Do you think SA has the entrepreneurial talent to support the FinTech boom?
"There is a massive skills drain in SA at the moment. Silicon Valley has a great marketing strategy and there are more opportunities abroad. People think on a global scale in New York, San Francisco and London. Here in South Africa, we look to Africa for opportunities, with all its challenges and lack of infrastructure. SA is a slow-moving market. There isn't a lot of capital and there aren't as many start-ups as we think. Reaching profitability takes up to five times longer than in other markets. SMEs have never been funded by banks here, as it was seen as too risky, and there are not many successful mentors. We don't have big exits and acquisitions. The level of risk adverseness means investors want 25 to 30 percent of equity for every R1 million of capital. You'll be a founder with no controlling stake and the least incentivised to build a big business. I'm not raising my money locally anymore because it comes at such a high price."
"Stay hungry and poor as long as it takes, because you can raise five times more money in a bigger foreign market for a fraction of the equity than you can locally."
"However, the technology, if applied in SA, improves on adoption rates, it makes it easy to customise software for any country. The local market is very B2B, with banks, insurers and investments firms owning most of the customer base. It makes sense to build a product that can pivot both ways. There is the customer-facing side of it, for adoption, traction and to prove that your software works, but ultimately, the money will come from sales into banks and insurers. You won't own the customer base, but rather the client relationship of the corporate that will be the lifeblood of your business."
Are there any South African or continental initiatives that impress you?
"Bevan Ducasse at WiGroup, the mobile payment platform, has done a remarkable job to realise his vision, considering the challenges and incumbent infrastructure. I am a consultant to RainFin, a peer-to-peer lending platform that has been first to market in SA and really empowered consumers. The CEO, Sean Emery, is a great leader. eKaya is changing the rental market by offering tools for landlords to do their own due diligence and cut out the middle man. Then there's Ordercloud, which aims to create the Internet of Commerce under the leadership of Erni van Biljon. And, of course, I admire the Limitless team - I wouldn't be who I am without them."
Have encountered any resistance from big financial institutions?

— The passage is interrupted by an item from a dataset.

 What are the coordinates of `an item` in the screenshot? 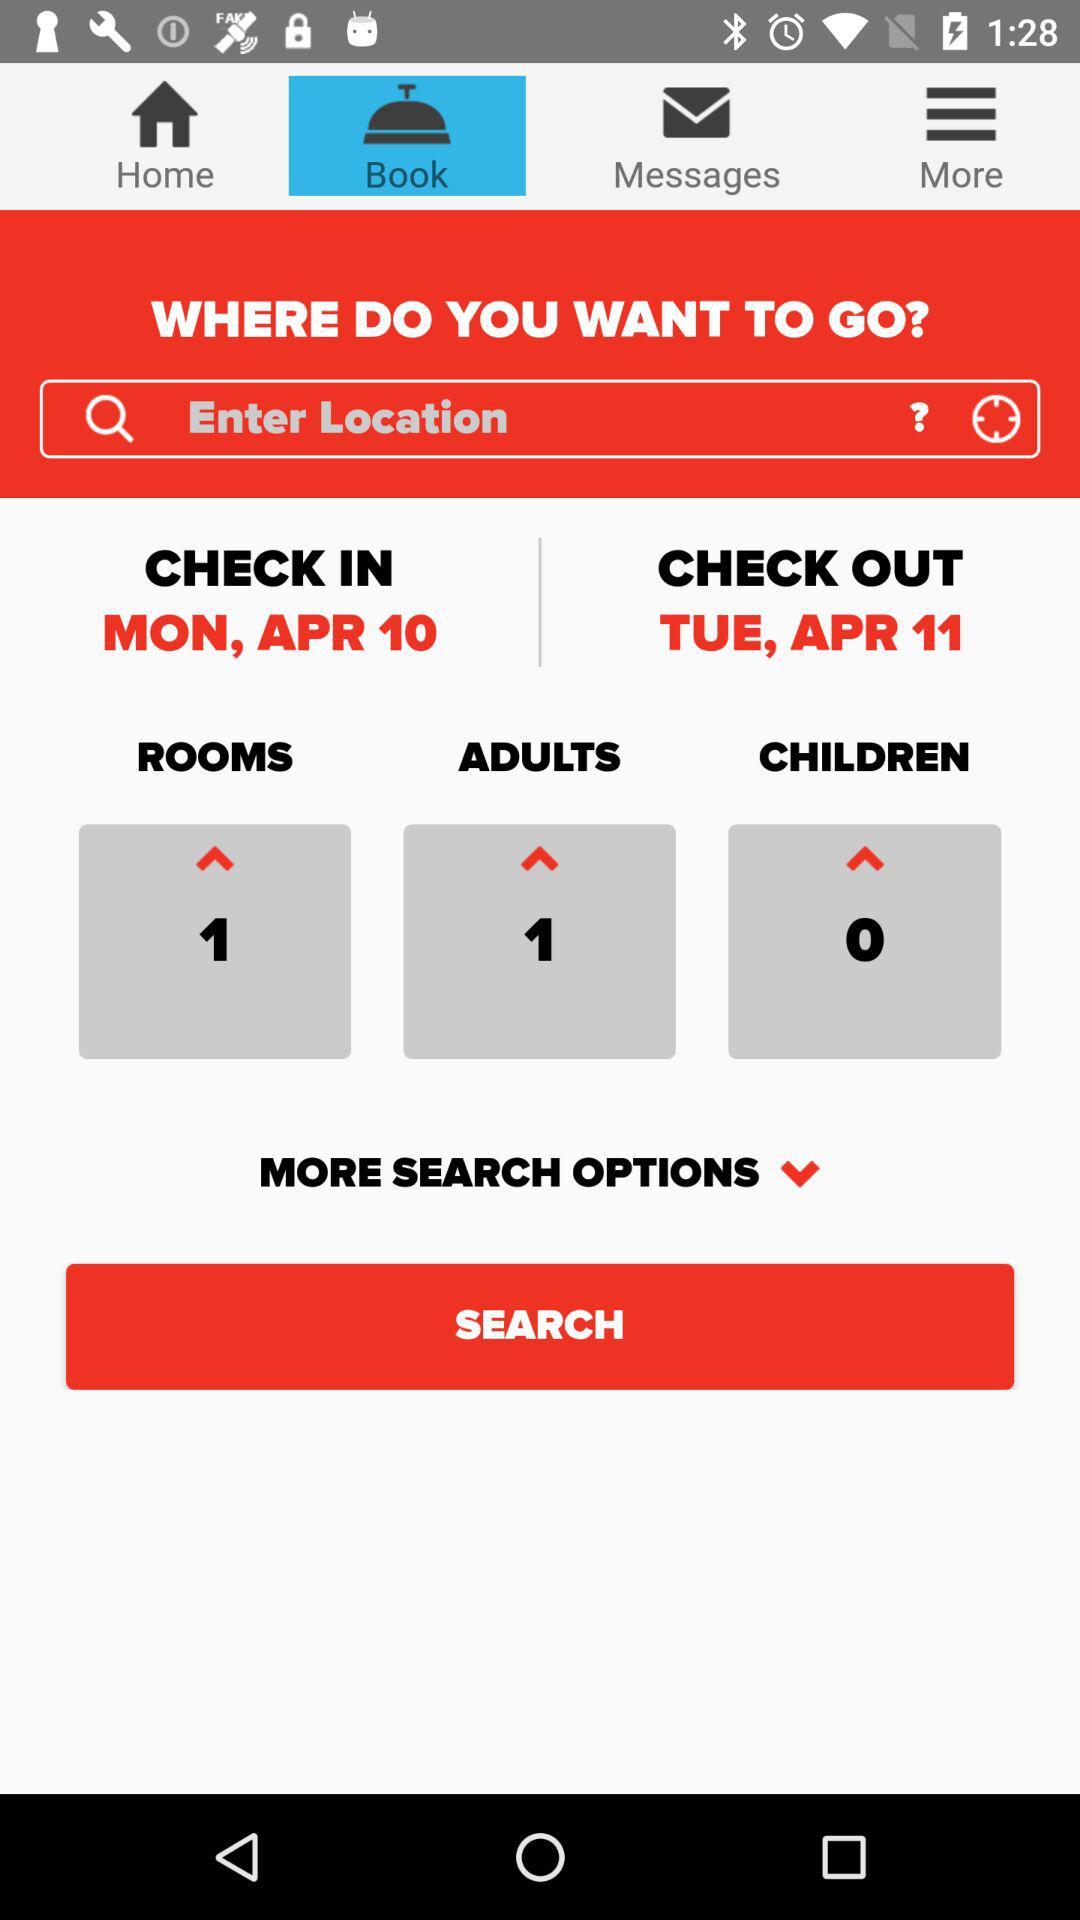 It's located at (538, 863).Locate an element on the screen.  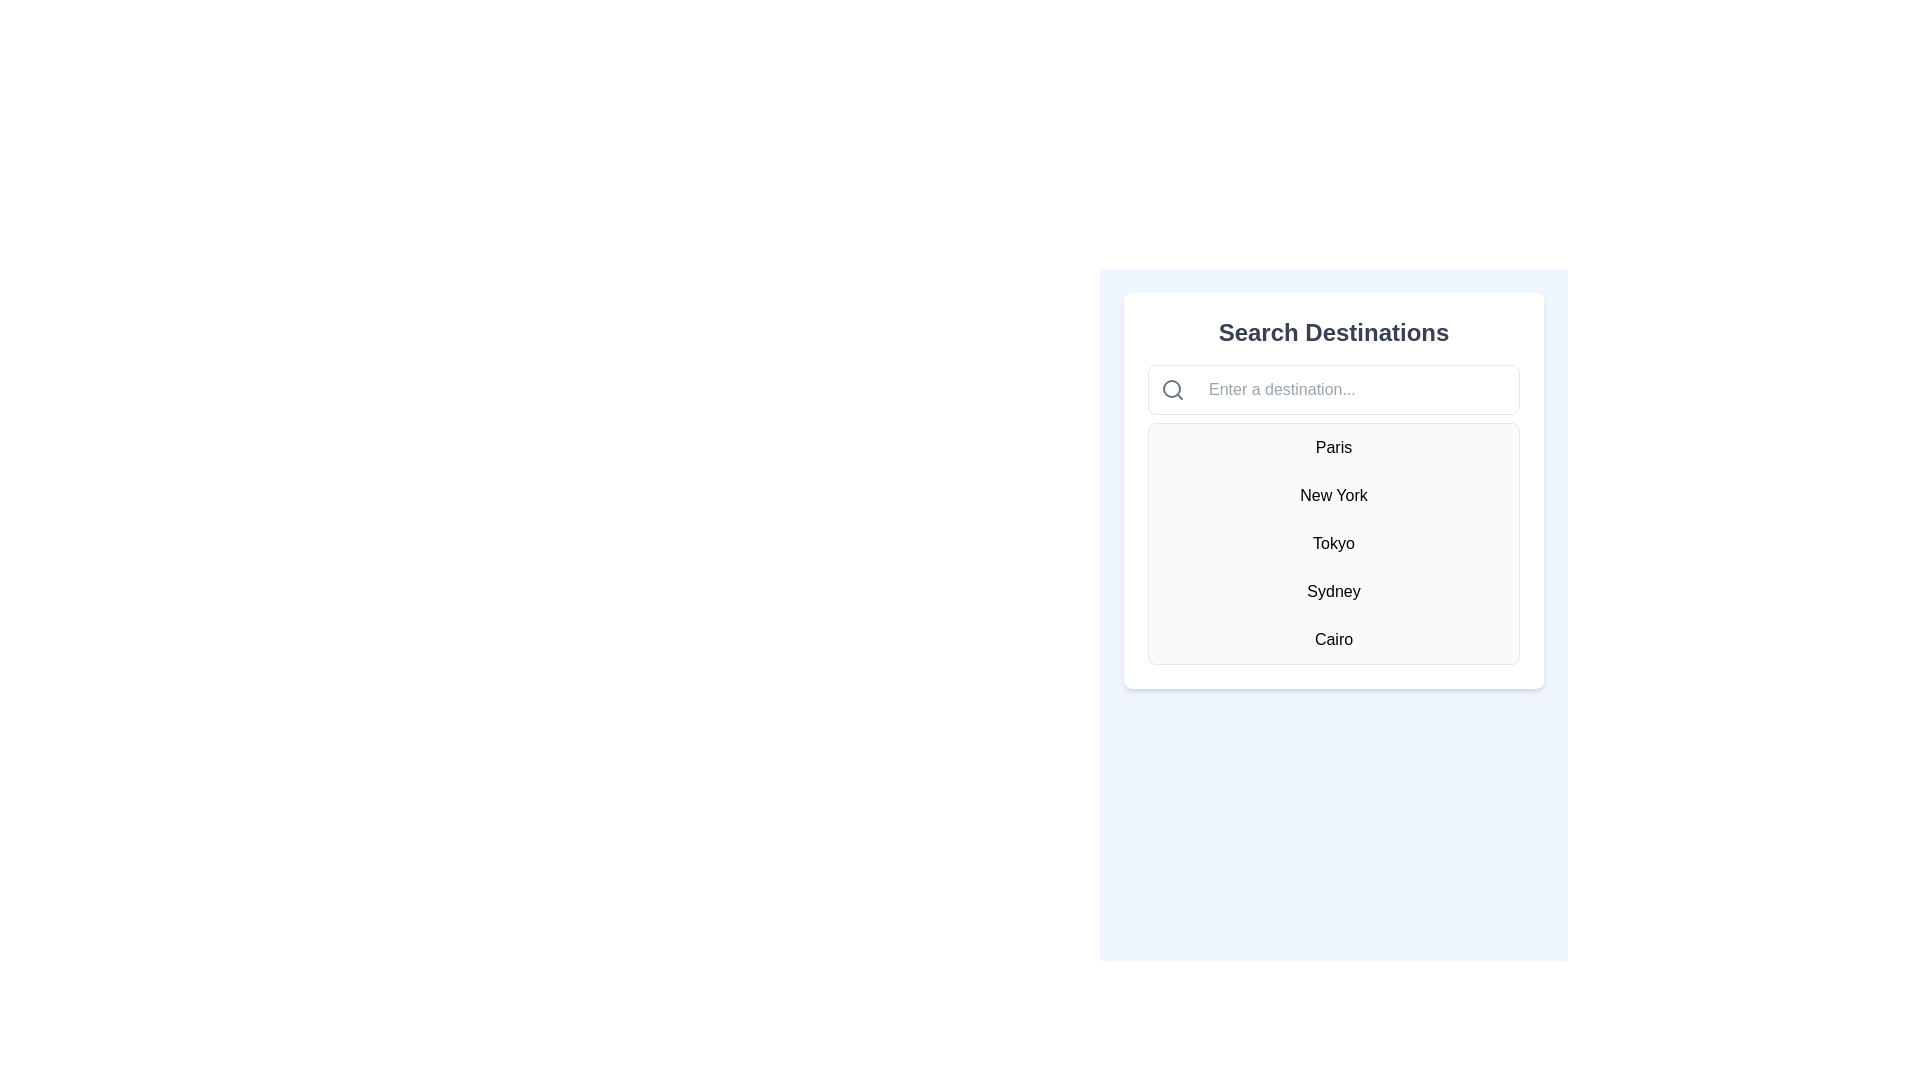
the fourth item in the list, which is 'Sydney' is located at coordinates (1334, 590).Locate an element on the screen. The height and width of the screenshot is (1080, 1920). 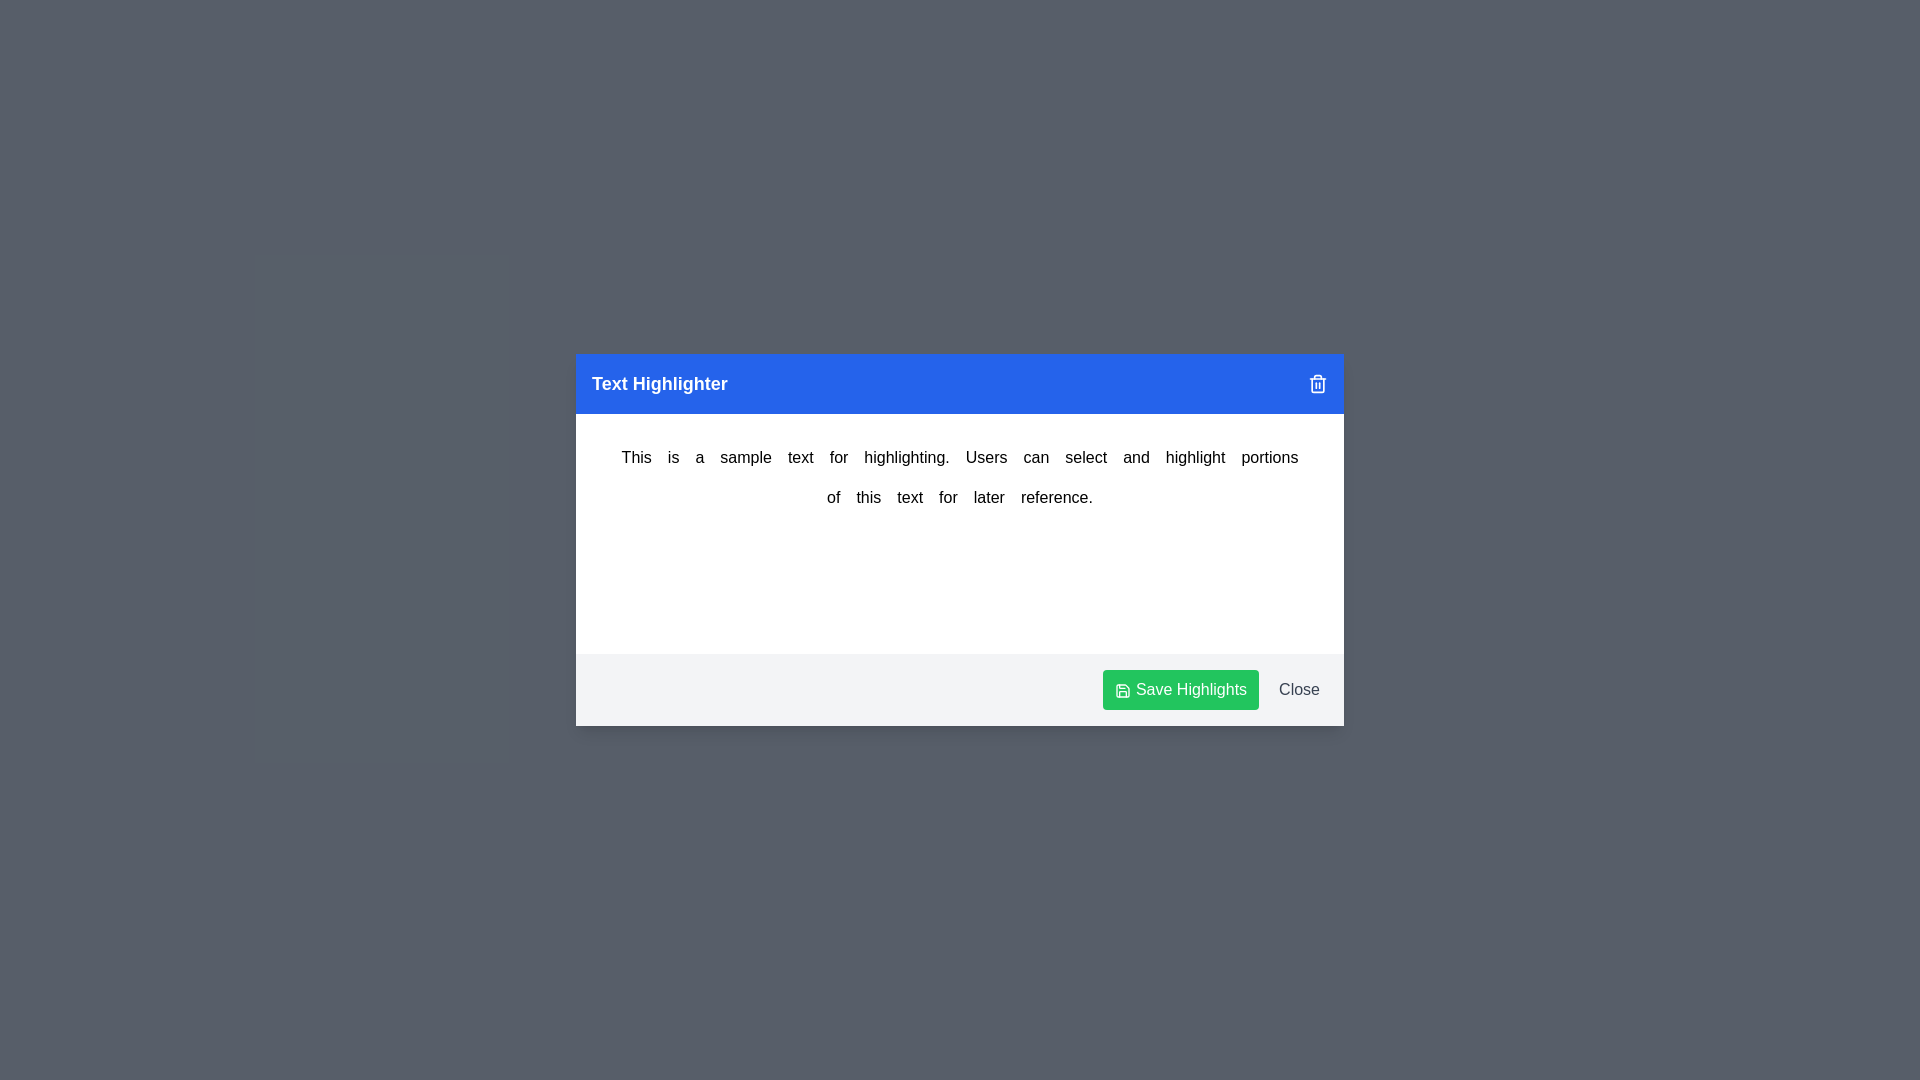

"There are cultural differences between the banks. FNB has been lauded as the best digital bank in the world, so why would they want to do a business with a start-up? Absa, on the other hand, as one of the largest banks in Africa, needs partnerships to expand business model and provide cost-effective services to more people. It is embracing FinTech through accelerators and investment funds. Banks are realising that FinTechs are faster, quicker, more innovative and able to solve big problems without legacy. Regulation is the big problem - we have a very slow-moving regulatory framework. For far too long, the market has been dominated by big players, with little competition. Digital businesses can bring costs down for end consumers."
How do you see the FinTech revolution panning out?
"Fintech will become the fabric of many things. I see it as an inter-operable concept. Banking will not be a place to go to, but something that you do. It needs to be open source, but I don't see it being that way very soon, unfortunately. Consumer services are going to have third-party FinTech companies integrate products into their business models."
Do you have any advice for budding FinTech entrepreneurs?
"If I look back, there were so many times that I should have gone with my gut instinct. Focus on a single piece of the puzzle and quantify your financial needs to test your product. Stay hungry and poor as long as it takes, because you can raise five times more money in a bigger foreign market for a fraction of the equity than you can locally. Communicate and be transparent with your team so that they support you. Be aware that entrepreneurship is hard work and that execution is the only metric that matters when you're starting out."